Gypsy Secret: Children of sea see clearly underwater

For hundreds of years, small nomadic tribes called sea gypsies have lived among the islands of Southeast Asia, earning fame for their swimming and diving skills. Sea-gypsy children regularly collect food such as clams and sea cucumbers off the ocean floor. A research team studying one sea-gypsy tribe has now found that its children have better-than-normal underwater vision because their eyes adapt to the liquid environment.

While some animals such as frogs can see equally well on land and in water, the human eye has evolved to work best in air. Underwater, its focusing capability significantly deteriorates. That’s why people typically need goggles to see clearly when diving.

Intrigued by tales from a colleague who had observed the food-collecting prowess of sea-gypsy children, vision researcher Anna Gislén of Lund University in Sweden decided to investigate how such kids can pick out small objects while diving without goggles. Since many sea-gypsy tribes live on boats in remote areas and dislike strangers, Gislén and her colleagues had to find a tribe willing to be studied. The researchers eventually worked with the Moken, a tribe living in the archipelago along the west coasts of Burma and Thailand.

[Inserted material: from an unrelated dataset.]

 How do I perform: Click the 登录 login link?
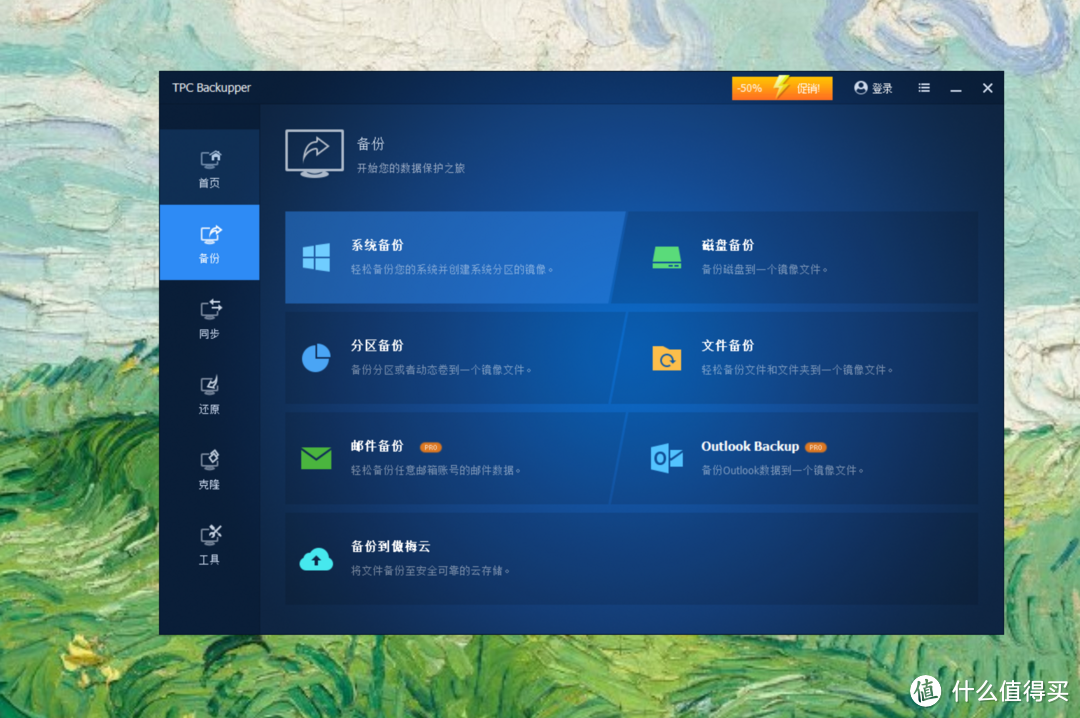pyautogui.click(x=872, y=88)
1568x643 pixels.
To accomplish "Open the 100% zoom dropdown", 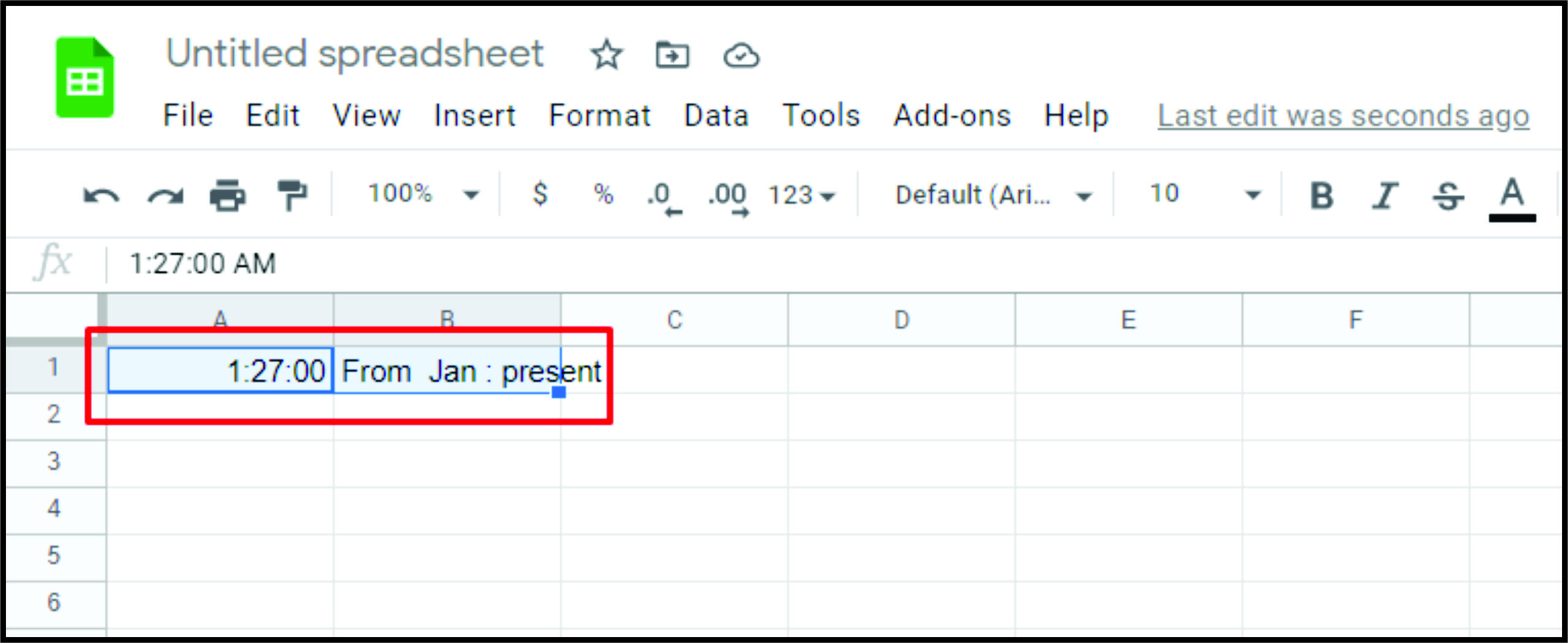I will (423, 194).
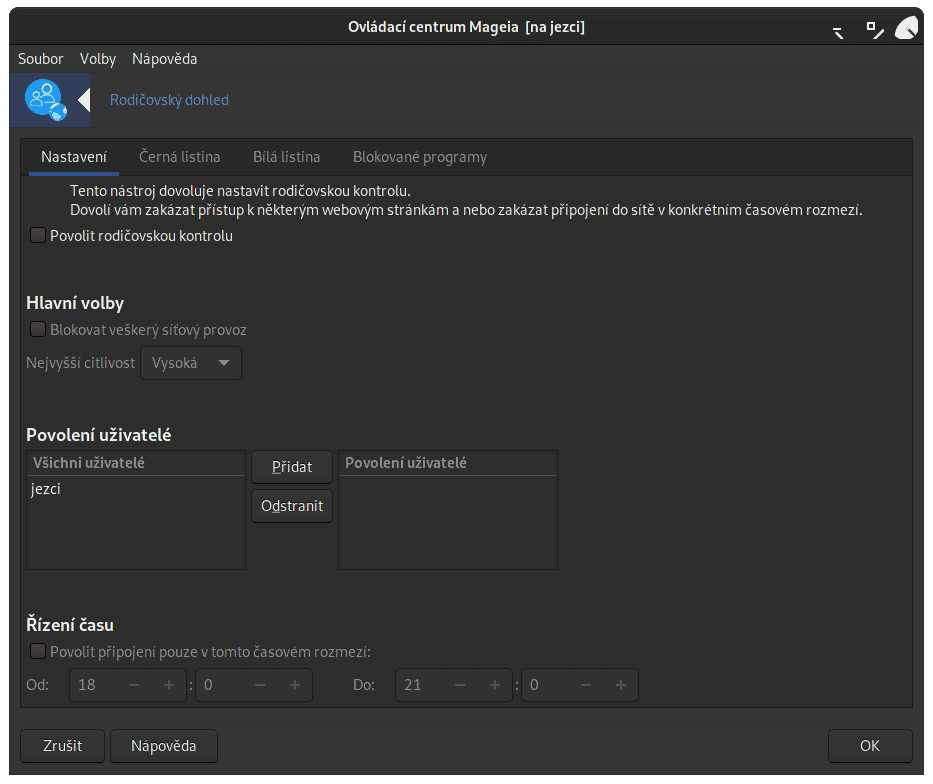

Initially, the researchers compared the underwater vision of 6 Moken children with that of 28 European children visiting the region. In eye exams conducted in local waters, the sea-gypsy kids had superior resolving power and better perception of contrast, Gislén’s team reports in the May 13 Current Biology.

Using an infrared video camera to film the eyes of both groups of children underwater, the investigators found that Moken kids constrict their pupils while European children don’t. And the sea-gypsy children could also change their visual focus–in what researchers call accommodation–more than the European kids typically could.

“The small pupil and the accommodation both would serve to increase visual acuity,” says David Guyton of Johns Hopkins Medical Institutions in Baltimore. Despite this improvement, the underwater vision of the sea-gypsy children is still impaired compared with their above-water eyesight, he adds.

Since sea-gypsy tribes have depended on the ocean for hundreds of years, it’s possible that the Moken children have inherited genetic variations that enable them to see more clearly underwater, the researchers note. Or it may simply be that with regular diving, the eye learns to adapt to the underwater environment.

“My guess is that it’s learning,” says Gislén. She and her colleagues have preliminary evidence that with training, European children can develop better underwater vision in a few months. They still don’t match the sea-gypsy children, who spend years diving for food, Gislén notes.